··· DATA SUPPLIED
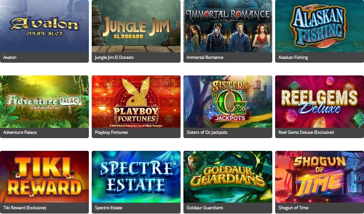This screenshot has width=364, height=214.
Task: Click the Tiki Reward (Exclusive) caption
Action: pyautogui.click(x=25, y=208)
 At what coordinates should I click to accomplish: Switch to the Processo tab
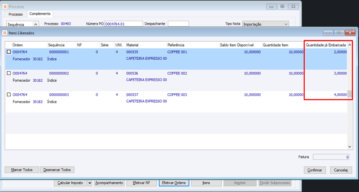click(x=16, y=14)
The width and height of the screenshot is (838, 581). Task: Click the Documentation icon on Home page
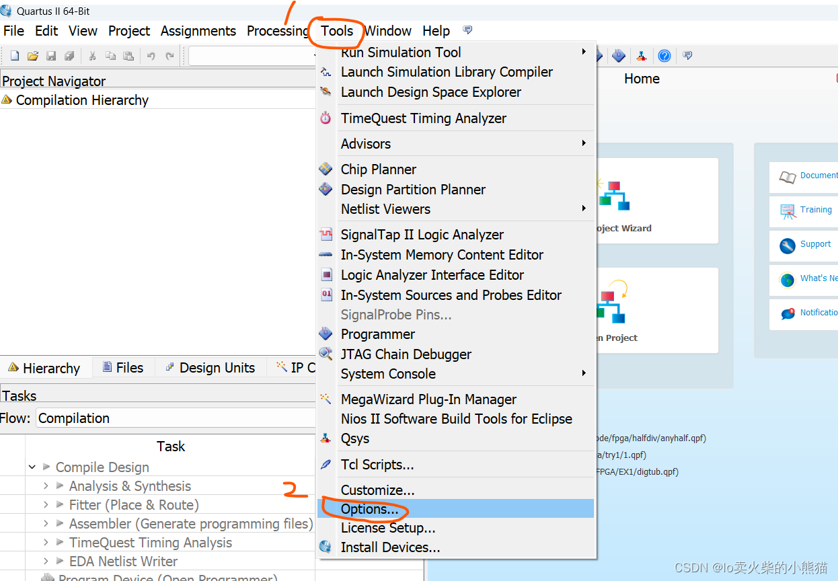click(788, 177)
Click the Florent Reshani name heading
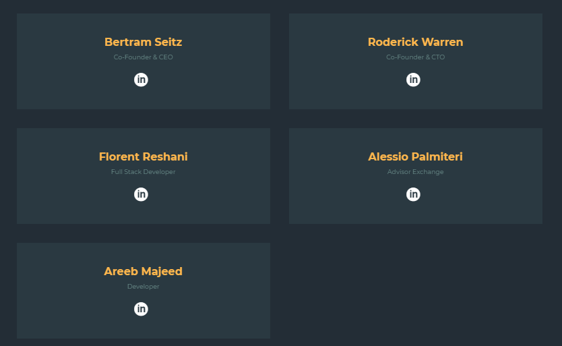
······
# WHAT YOU HAVE TO DO:
In the data above, find the line with "The width and" and repeat it and every line after it through the end, exactly; leave the pictures out.

# RESULT OF THE EXERCISE:
The width and height of the screenshot is (838, 581). Task: Click the Documentation icon on Home page
click(788, 177)
Click the Florent Reshani name heading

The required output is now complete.